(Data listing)
____________________

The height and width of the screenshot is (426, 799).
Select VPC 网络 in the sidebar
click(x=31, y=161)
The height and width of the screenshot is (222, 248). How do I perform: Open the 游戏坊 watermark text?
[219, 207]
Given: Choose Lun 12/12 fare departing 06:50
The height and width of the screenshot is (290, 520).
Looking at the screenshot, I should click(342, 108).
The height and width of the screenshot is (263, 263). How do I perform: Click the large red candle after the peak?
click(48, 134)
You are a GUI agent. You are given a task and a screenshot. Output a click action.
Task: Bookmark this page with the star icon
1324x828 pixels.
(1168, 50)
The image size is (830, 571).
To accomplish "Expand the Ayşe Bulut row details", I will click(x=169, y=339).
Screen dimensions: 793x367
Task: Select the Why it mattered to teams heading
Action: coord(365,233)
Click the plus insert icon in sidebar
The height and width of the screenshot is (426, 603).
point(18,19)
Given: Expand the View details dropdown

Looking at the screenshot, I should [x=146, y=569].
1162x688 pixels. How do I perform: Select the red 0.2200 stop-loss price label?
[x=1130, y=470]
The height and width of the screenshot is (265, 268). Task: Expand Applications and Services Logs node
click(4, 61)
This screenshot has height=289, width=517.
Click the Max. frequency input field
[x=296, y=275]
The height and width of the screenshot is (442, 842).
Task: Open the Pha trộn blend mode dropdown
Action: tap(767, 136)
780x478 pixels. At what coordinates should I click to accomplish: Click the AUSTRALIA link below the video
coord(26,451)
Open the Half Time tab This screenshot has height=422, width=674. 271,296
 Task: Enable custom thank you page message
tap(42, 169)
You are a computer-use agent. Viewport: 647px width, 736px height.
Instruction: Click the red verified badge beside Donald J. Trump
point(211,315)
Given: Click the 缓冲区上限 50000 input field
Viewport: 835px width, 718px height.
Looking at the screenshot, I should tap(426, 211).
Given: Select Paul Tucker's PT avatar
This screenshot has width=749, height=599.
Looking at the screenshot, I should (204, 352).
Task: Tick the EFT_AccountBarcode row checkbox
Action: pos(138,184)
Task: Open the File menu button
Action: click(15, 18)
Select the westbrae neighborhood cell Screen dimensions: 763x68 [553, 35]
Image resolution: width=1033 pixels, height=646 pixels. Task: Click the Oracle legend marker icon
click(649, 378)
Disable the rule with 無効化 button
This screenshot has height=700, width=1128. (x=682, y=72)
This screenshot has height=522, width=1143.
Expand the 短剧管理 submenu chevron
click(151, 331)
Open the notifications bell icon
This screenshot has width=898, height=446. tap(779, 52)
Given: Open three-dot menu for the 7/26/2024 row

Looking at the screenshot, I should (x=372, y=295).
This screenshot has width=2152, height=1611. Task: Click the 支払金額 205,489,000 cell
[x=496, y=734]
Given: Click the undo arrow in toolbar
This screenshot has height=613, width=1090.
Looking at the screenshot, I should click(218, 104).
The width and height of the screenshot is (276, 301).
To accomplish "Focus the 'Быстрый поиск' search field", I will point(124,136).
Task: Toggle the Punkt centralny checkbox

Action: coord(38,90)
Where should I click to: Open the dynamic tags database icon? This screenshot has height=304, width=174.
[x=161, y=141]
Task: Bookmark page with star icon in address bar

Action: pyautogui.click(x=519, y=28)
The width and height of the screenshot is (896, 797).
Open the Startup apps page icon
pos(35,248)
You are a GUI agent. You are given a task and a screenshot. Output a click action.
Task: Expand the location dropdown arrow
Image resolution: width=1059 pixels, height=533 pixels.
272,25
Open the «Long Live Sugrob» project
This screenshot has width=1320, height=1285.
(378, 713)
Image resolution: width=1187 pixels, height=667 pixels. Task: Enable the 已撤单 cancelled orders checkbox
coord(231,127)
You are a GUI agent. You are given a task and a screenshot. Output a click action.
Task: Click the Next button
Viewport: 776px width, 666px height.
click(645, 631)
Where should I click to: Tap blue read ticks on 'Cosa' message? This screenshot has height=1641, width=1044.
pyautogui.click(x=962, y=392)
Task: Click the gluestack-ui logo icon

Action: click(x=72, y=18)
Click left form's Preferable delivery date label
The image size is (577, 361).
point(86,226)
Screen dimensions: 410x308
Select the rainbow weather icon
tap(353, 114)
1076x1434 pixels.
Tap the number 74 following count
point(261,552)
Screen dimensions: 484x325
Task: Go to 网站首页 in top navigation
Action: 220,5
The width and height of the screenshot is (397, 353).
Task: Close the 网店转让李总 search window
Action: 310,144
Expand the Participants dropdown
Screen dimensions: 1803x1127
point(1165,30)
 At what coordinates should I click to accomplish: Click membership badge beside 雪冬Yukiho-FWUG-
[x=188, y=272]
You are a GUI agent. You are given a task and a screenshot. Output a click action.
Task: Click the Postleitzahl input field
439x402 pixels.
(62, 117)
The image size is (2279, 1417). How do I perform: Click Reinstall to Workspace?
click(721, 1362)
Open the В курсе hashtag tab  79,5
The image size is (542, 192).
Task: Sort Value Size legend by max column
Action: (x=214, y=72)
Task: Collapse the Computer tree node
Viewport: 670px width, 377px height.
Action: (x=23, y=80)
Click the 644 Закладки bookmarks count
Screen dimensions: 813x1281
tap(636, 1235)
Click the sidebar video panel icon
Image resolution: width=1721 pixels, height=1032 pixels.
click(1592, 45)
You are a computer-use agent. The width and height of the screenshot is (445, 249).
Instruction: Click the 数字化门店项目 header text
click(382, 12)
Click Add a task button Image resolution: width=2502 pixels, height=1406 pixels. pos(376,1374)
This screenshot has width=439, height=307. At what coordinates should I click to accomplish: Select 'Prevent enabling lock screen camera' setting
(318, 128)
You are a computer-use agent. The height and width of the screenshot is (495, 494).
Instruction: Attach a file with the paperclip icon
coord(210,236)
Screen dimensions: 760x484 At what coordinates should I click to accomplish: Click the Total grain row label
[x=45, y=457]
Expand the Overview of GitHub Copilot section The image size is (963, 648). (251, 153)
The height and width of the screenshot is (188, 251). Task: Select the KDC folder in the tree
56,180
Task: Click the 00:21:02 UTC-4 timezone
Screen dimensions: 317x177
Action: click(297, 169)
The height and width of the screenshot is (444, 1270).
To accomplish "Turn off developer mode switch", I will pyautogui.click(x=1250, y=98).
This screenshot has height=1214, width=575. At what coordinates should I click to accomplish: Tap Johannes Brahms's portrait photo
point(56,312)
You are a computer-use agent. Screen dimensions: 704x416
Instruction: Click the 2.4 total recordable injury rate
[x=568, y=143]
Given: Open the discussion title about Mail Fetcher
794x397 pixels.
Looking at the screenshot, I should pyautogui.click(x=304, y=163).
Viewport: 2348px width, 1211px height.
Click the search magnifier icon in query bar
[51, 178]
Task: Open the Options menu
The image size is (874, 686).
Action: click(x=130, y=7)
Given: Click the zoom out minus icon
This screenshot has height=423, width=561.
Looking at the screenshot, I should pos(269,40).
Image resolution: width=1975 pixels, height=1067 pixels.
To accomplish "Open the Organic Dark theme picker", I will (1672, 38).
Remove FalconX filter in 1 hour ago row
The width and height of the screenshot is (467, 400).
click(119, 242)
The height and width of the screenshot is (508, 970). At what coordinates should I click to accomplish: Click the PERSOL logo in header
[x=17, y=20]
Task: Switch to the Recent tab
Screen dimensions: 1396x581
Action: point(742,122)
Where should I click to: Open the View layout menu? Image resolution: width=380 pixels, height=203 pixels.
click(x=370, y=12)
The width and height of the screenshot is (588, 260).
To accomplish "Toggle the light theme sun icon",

____________________

» **STATED GOAL**: Recast every line of the Data listing above as a numbered list, skipping any blank lines.

» **SOLUTION FOR THIS TASK**:
1. The height and width of the screenshot is (426, 799).
2. Select VPC 网络 in the sidebar
3. click(x=31, y=161)
4. The height and width of the screenshot is (222, 248). How do I perform: Open the 游戏坊 watermark text?
5. [219, 207]
6. Given: Choose Lun 12/12 fare departing 06:50
7. The height and width of the screenshot is (290, 520).
8. Looking at the screenshot, I should click(342, 108).
9. The height and width of the screenshot is (263, 263). How do I perform: Click the large red candle after the peak?
10. click(48, 134)
11. You are a GUI agent. You are given a task and a screenshot. Output a click action.
12. Task: Bookmark this page with the star icon
13. 1324x828 pixels.
14. (1168, 50)
15. The image size is (830, 571).
16. To accomplish "Expand the Ayşe Bulut row details", I will click(x=169, y=339).
17. Screen dimensions: 793x367
18. Task: Select the Why it mattered to teams heading
19. Action: coord(365,233)
20. Click the plus insert icon in sidebar
21. The height and width of the screenshot is (426, 603).
22. point(18,19)
23. Given: Expand the View details dropdown
24. Looking at the screenshot, I should [x=146, y=569].
25. 1162x688 pixels. How do I perform: Select the red 0.2200 stop-loss price label?
26. [x=1130, y=470]
27. The height and width of the screenshot is (265, 268). Task: Expand Applications and Services Logs node
28. click(4, 61)
29. This screenshot has height=289, width=517.
30. Click the Max. frequency input field
31. [x=296, y=275]
32. The height and width of the screenshot is (442, 842).
33. Task: Open the Pha trộn blend mode dropdown
34. Action: tap(767, 136)
35. 780x478 pixels. At what coordinates should I click to accomplish: Click the AUSTRALIA link below the video
36. coord(26,451)
37. Open the Half Time tab This screenshot has height=422, width=674. 271,296
38.  Task: Enable custom thank you page message
39. tap(42, 169)
40. You are a computer-use agent. Viewport: 647px width, 736px height.
41. Instruction: Click the red verified badge beside Donald J. Trump
42. point(211,315)
43. Given: Click the 缓冲区上限 50000 input field
44. Viewport: 835px width, 718px height.
45. Looking at the screenshot, I should tap(426, 211).
46. Given: Select Paul Tucker's PT avatar
47. This screenshot has width=749, height=599.
48. Looking at the screenshot, I should (204, 352).
49. Task: Tick the EFT_AccountBarcode row checkbox
50. Action: pos(138,184)
51. Task: Open the File menu button
52. Action: click(15, 18)
53. Select the westbrae neighborhood cell Screen dimensions: 763x68 [553, 35]
54. Image resolution: width=1033 pixels, height=646 pixels. Task: Click the Oracle legend marker icon
55. click(649, 378)
56. Disable the rule with 無効化 button
57. This screenshot has height=700, width=1128. (x=682, y=72)
58. This screenshot has height=522, width=1143.
59. Expand the 短剧管理 submenu chevron
60. click(151, 331)
61. Open the notifications bell icon
62. This screenshot has width=898, height=446. tap(779, 52)
63. Given: Open three-dot menu for the 7/26/2024 row
64. Looking at the screenshot, I should (x=372, y=295).
65. This screenshot has width=2152, height=1611. Task: Click the 支払金額 205,489,000 cell
66. [x=496, y=734]
67. Given: Click the undo arrow in toolbar
68. This screenshot has height=613, width=1090.
69. Looking at the screenshot, I should click(218, 104).
70. The width and height of the screenshot is (276, 301).
71. To accomplish "Focus the 'Быстрый поиск' search field", I will point(124,136).
72. Task: Toggle the Punkt centralny checkbox
73. Action: coord(38,90)
74. Where should I click to: Open the dynamic tags database icon? This screenshot has height=304, width=174.
75. [x=161, y=141]
76. Task: Bookmark page with star icon in address bar
77. Action: pyautogui.click(x=519, y=28)
78. The width and height of the screenshot is (896, 797).
79. Open the Startup apps page icon
80. pos(35,248)
81. You are a GUI agent. You are given a task and a screenshot. Output a click action.
82. Task: Expand the location dropdown arrow
83. Image resolution: width=1059 pixels, height=533 pixels.
84. 272,25
85. Open the «Long Live Sugrob» project
86. This screenshot has width=1320, height=1285.
87. (378, 713)
88. Image resolution: width=1187 pixels, height=667 pixels. Task: Enable the 已撤单 cancelled orders checkbox
89. coord(231,127)
90. You are a GUI agent. You are given a task and a screenshot. Output a click action.
91. Task: Click the Next button
92. Viewport: 776px width, 666px height.
93. click(645, 631)
94. Where should I click to: Tap blue read ticks on 'Cosa' message? This screenshot has height=1641, width=1044.
95. pyautogui.click(x=962, y=392)
96. Task: Click the gluestack-ui logo icon
97. Action: click(x=72, y=18)
98. Click left form's Preferable delivery date label
99. The image size is (577, 361).
100. point(86,226)
101. Screen dimensions: 410x308
102. Select the rainbow weather icon
103. tap(353, 114)
104. 1076x1434 pixels.
105. Tap the number 74 following count
106. point(261,552)
107. Screen dimensions: 484x325
108. Task: Go to 网站首页 in top navigation
109. Action: 220,5
110. The width and height of the screenshot is (397, 353).
111. Task: Close the 网店转让李总 search window
112. Action: 310,144
113. Expand the Participants dropdown
114. Screen dimensions: 1803x1127
115. point(1165,30)
116.  At what coordinates should I click to accomplish: Click membership badge beside 雪冬Yukiho-FWUG-
117. [x=188, y=272]
118. You are a GUI agent. You are given a task and a screenshot. Output a click action.
119. Task: Click the Postleitzahl input field
120. 439x402 pixels.
121. (62, 117)
122. The image size is (2279, 1417). How do I perform: Click Reinstall to Workspace?
123. click(721, 1362)
124. Open the В курсе hashtag tab  79,5
125. The image size is (542, 192).
126. Task: Sort Value Size legend by max column
127. Action: (x=214, y=72)
128. Task: Collapse the Computer tree node
129. Viewport: 670px width, 377px height.
130. Action: (x=23, y=80)
131. Click the 644 Закладки bookmarks count
132. Screen dimensions: 813x1281
133. tap(636, 1235)
134. Click the sidebar video panel icon
135. Image resolution: width=1721 pixels, height=1032 pixels.
136. click(1592, 45)
137. You are a computer-use agent. The width and height of the screenshot is (445, 249).
138. Instruction: Click the 数字化门店项目 header text
139. click(382, 12)
140. Click Add a task button Image resolution: width=2502 pixels, height=1406 pixels. pos(376,1374)
141. This screenshot has width=439, height=307. At what coordinates should I click to accomplish: Select 'Prevent enabling lock screen camera' setting
142. (318, 128)
143. You are a computer-use agent. The height and width of the screenshot is (495, 494).
144. Instruction: Attach a file with the paperclip icon
145. coord(210,236)
146. Screen dimensions: 760x484 At what coordinates should I click to accomplish: Click the Total grain row label
147. [x=45, y=457]
148. Expand the Overview of GitHub Copilot section The image size is (963, 648). (251, 153)
149. The height and width of the screenshot is (188, 251). Task: Select the KDC folder in the tree
150. 56,180
151. Task: Click the 00:21:02 UTC-4 timezone
152. Screen dimensions: 317x177
153. Action: click(297, 169)
154. The height and width of the screenshot is (444, 1270).
155. To accomplish "Turn off developer mode switch", I will pyautogui.click(x=1250, y=98).
156. This screenshot has height=1214, width=575. At what coordinates should I click to accomplish: Tap Johannes Brahms's portrait photo
157. point(56,312)
158. You are a computer-use agent. Screen dimensions: 704x416
159. Instruction: Click the 2.4 total recordable injury rate
160. [x=568, y=143]
161. Given: Open the discussion title about Mail Fetcher
162. 794x397 pixels.
163. Looking at the screenshot, I should pyautogui.click(x=304, y=163).
164. Viewport: 2348px width, 1211px height.
165. Click the search magnifier icon in query bar
166. [51, 178]
167. Task: Open the Options menu
168. The image size is (874, 686).
169. Action: click(x=130, y=7)
170. Given: Click the zoom out minus icon
171. This screenshot has height=423, width=561.
172. Looking at the screenshot, I should pos(269,40).
173. Image resolution: width=1975 pixels, height=1067 pixels.
174. To accomplish "Open the Organic Dark theme picker", I will (1672, 38).
175. Remove FalconX filter in 1 hour ago row
176. The width and height of the screenshot is (467, 400).
177. click(119, 242)
178. The height and width of the screenshot is (508, 970). At what coordinates should I click to accomplish: Click the PERSOL logo in header
179. [x=17, y=20]
180. Task: Switch to the Recent tab
181. Screen dimensions: 1396x581
182. Action: point(742,122)
183. Where should I click to: Open the View layout menu? Image resolution: width=380 pixels, height=203 pixels.
184. click(x=370, y=12)
185. The width and height of the screenshot is (588, 260).
186. To accomplish "Toggle the light theme sun icon",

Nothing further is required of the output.